Records shown >>

--- START ---

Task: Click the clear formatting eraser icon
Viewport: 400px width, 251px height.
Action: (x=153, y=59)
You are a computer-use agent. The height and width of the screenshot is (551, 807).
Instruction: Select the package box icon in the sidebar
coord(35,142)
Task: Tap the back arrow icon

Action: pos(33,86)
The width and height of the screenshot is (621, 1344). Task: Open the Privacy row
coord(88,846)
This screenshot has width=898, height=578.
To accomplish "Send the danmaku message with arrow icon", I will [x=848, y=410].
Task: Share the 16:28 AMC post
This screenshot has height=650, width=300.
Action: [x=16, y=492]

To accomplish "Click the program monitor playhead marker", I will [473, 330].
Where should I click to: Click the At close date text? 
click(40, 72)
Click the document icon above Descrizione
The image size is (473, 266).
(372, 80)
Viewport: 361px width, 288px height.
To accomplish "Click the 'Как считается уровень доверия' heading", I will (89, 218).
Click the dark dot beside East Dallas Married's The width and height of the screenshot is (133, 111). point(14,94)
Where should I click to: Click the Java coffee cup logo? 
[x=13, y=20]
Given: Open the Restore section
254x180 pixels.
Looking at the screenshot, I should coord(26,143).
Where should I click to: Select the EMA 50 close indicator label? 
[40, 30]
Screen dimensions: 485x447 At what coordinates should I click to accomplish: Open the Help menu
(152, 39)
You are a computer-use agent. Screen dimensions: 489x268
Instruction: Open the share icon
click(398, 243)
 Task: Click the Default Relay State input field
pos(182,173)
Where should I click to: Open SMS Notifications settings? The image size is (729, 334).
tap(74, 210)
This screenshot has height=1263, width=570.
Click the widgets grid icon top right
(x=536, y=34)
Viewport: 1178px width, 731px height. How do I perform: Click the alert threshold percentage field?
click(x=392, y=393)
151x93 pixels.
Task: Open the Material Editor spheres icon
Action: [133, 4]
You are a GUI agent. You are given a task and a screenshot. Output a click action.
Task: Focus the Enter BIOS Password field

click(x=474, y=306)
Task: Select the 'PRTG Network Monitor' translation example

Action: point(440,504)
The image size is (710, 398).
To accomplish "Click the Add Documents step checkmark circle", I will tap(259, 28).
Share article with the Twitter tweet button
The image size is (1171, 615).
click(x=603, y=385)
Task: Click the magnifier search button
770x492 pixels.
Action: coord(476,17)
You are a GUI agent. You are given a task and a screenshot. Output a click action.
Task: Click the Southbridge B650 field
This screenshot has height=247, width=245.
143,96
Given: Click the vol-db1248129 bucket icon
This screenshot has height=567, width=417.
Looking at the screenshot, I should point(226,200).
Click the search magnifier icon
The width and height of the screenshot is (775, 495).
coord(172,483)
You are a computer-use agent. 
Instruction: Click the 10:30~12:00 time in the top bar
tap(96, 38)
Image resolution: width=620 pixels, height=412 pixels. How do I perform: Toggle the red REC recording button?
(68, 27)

--- END ---

Problem to solve >>
Give back the data above exactly as it appears.

Answer box >>
Task: Click the clear formatting eraser icon
Viewport: 400px width, 251px height.
Action: (x=153, y=59)
You are a computer-use agent. The height and width of the screenshot is (551, 807).
Instruction: Select the package box icon in the sidebar
coord(35,142)
Task: Tap the back arrow icon

Action: pos(33,86)
The width and height of the screenshot is (621, 1344). Task: Open the Privacy row
coord(88,846)
This screenshot has width=898, height=578.
To accomplish "Send the danmaku message with arrow icon", I will [x=848, y=410].
Task: Share the 16:28 AMC post
This screenshot has height=650, width=300.
Action: [x=16, y=492]

To accomplish "Click the program monitor playhead marker", I will [473, 330].
Where should I click to: Click the At close date text? 
click(40, 72)
Click the document icon above Descrizione
The image size is (473, 266).
(372, 80)
Viewport: 361px width, 288px height.
To accomplish "Click the 'Как считается уровень доверия' heading", I will (89, 218).
Click the dark dot beside East Dallas Married's The width and height of the screenshot is (133, 111). point(14,94)
Where should I click to: Click the Java coffee cup logo? 
[x=13, y=20]
Given: Open the Restore section
254x180 pixels.
Looking at the screenshot, I should coord(26,143).
Where should I click to: Select the EMA 50 close indicator label? 
[40, 30]
Screen dimensions: 485x447 At what coordinates should I click to accomplish: Open the Help menu
(152, 39)
You are a computer-use agent. Screen dimensions: 489x268
Instruction: Open the share icon
click(398, 243)
 Task: Click the Default Relay State input field
pos(182,173)
Where should I click to: Open SMS Notifications settings? The image size is (729, 334).
tap(74, 210)
This screenshot has height=1263, width=570.
Click the widgets grid icon top right
(x=536, y=34)
Viewport: 1178px width, 731px height. How do I perform: Click the alert threshold percentage field?
click(x=392, y=393)
151x93 pixels.
Task: Open the Material Editor spheres icon
Action: [133, 4]
You are a GUI agent. You are given a task and a screenshot. Output a click action.
Task: Focus the Enter BIOS Password field

click(x=474, y=306)
Task: Select the 'PRTG Network Monitor' translation example

Action: point(440,504)
The image size is (710, 398).
To accomplish "Click the Add Documents step checkmark circle", I will tap(259, 28).
Share article with the Twitter tweet button
The image size is (1171, 615).
click(x=603, y=385)
Task: Click the magnifier search button
770x492 pixels.
Action: coord(476,17)
You are a GUI agent. You are given a task and a screenshot. Output a click action.
Task: Click the Southbridge B650 field
This screenshot has height=247, width=245.
143,96
Given: Click the vol-db1248129 bucket icon
This screenshot has height=567, width=417.
Looking at the screenshot, I should point(226,200).
Click the search magnifier icon
The width and height of the screenshot is (775, 495).
coord(172,483)
You are a computer-use agent. 
Instruction: Click the 10:30~12:00 time in the top bar
tap(96, 38)
Image resolution: width=620 pixels, height=412 pixels. How do I perform: Toggle the red REC recording button?
(68, 27)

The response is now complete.